Sunday, November 09, 2008

Marsha's Musings: Family Life Marriage Conference: Weekend to Remember

I just got back from a whirlwind weekend at the Family Life Marriage Conference. My mind is whirling with all the information we got there and all the work I need to do to make my marriage better.

First, I have to tell you that our weekend, room and conference fees were all paid for. My husband entered a drawing and we won the Grand Prize. I wasn't expecting a lot in the way of accomodations. We had stayed one other time as a family one night in the off season in one of the cheaper resort rooms. It wasn't much bigger or better than Super 8. So this is what I expected for accomodations. I was in for a big surprise! All I could say when we walked in was, "Wow. Oh wow." I was speechless. It was a spacious room with king size bed, desk, full couch, recliner with foot stool, and all the other standard amenities. One whole wall was mirrors and another wall was windows that over looked the lake. It was beautiful and very relaxing. This morning, (I'm writing Sunday night) I woke up an hour earlier thanmy husband and I took our snuggle blanket and sat on the couch to read my Bible and pray and gaze out the window at the lake. It was so peaceful and relaxing. It was refreshing.
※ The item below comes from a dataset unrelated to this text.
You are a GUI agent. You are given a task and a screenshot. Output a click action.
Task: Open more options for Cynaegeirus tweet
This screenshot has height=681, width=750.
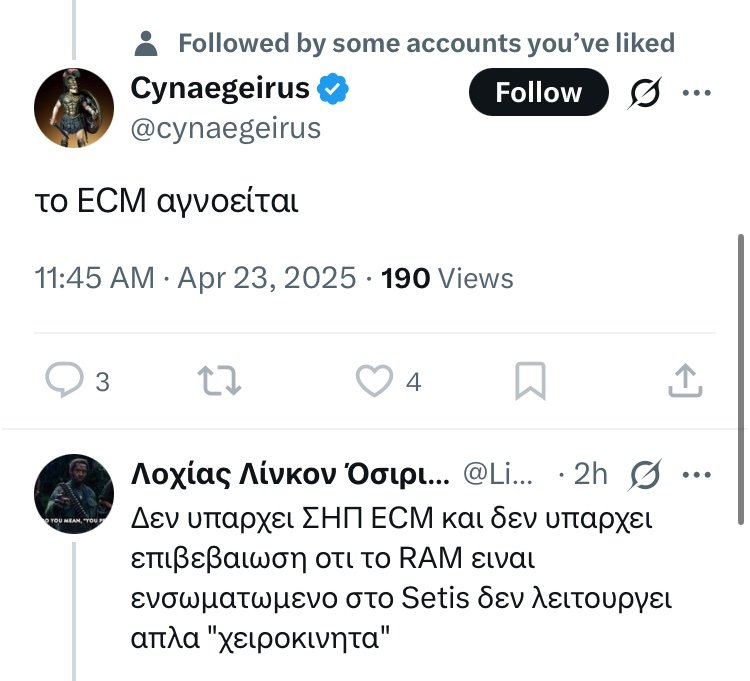click(x=695, y=93)
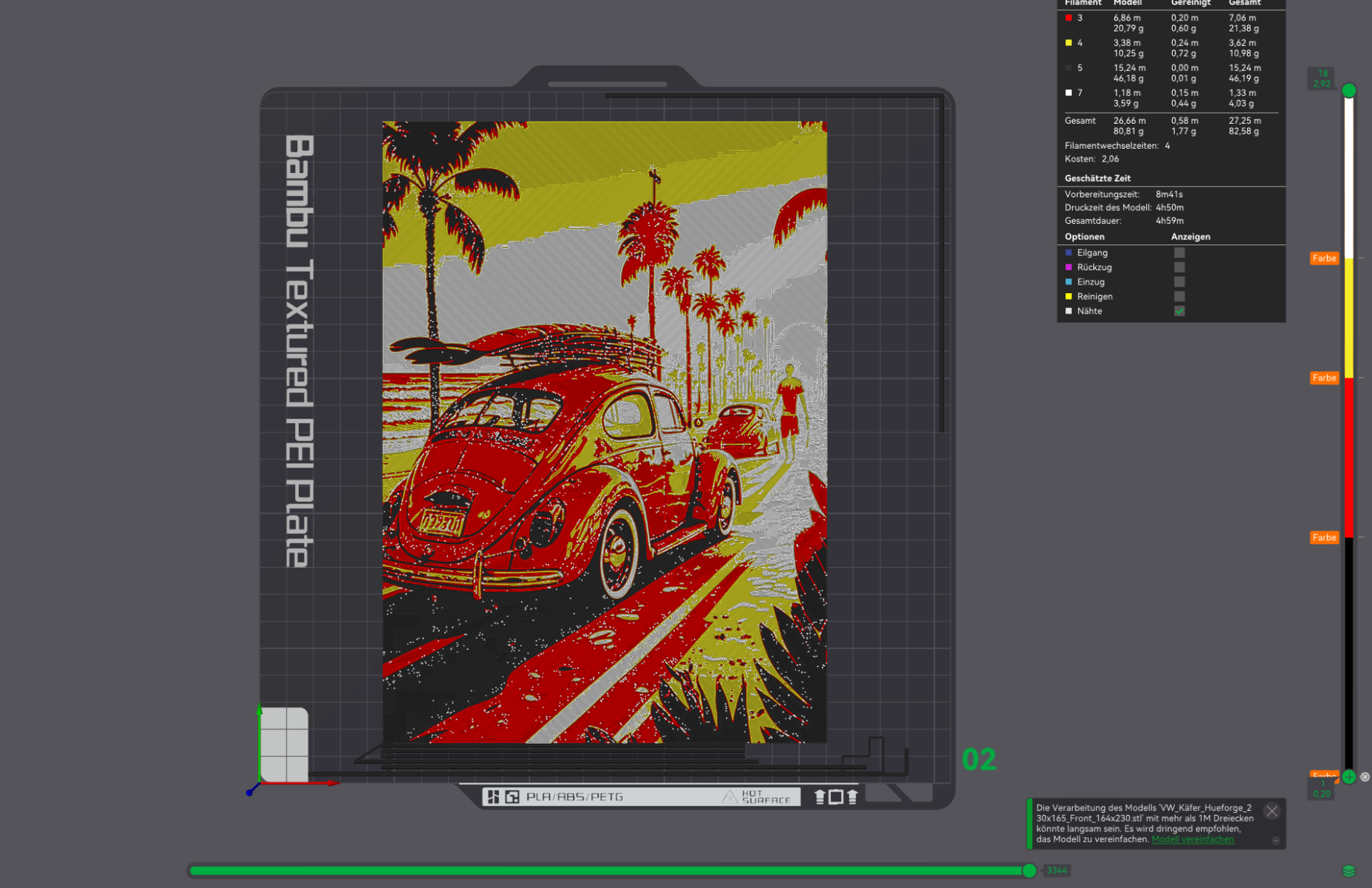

The conference was intense. There was so much territory to cover! But the speakers were wonderful. They brought a lot of humor to subjects that would be difficult to cover and yet sensitively helped us to come to grips with areas of our marriage that we need to work on.

In the front of our workbooks was a place to write down six things to remember or apply from the weekend and a place to write down my top three priorities. I want to share them here and I hope someone out there in cyberland will ask me about it from time to time to help keep me accountable. I plan to talk to my pastor's wife and ask for her help in this too. Here they are:
Things to remember:
  • Don't let the culture dictate your expectations in marriage. Refers to Hollywood romance, novels etc.
  • The issue is the attitude you take toward your differences between you and your spouse.
  • If we believe our spouse's differences are wrong and we want to change them, then we are doubting God's goodness.
  • Oneness in marriage is a result of oneness with God.
  • Our battle is not against flesh & blood...my mate is not my enemy!
  • Improve your marriage & sexual intimacy will follow.

My top three priorities:

  • To make my relationship to God a priority and apply what I learn in Scripture to my marriage.
  • To work on my attitude--to be content;be thankful for my husband and his qualities.
  • To be the person I want my husband and children to be.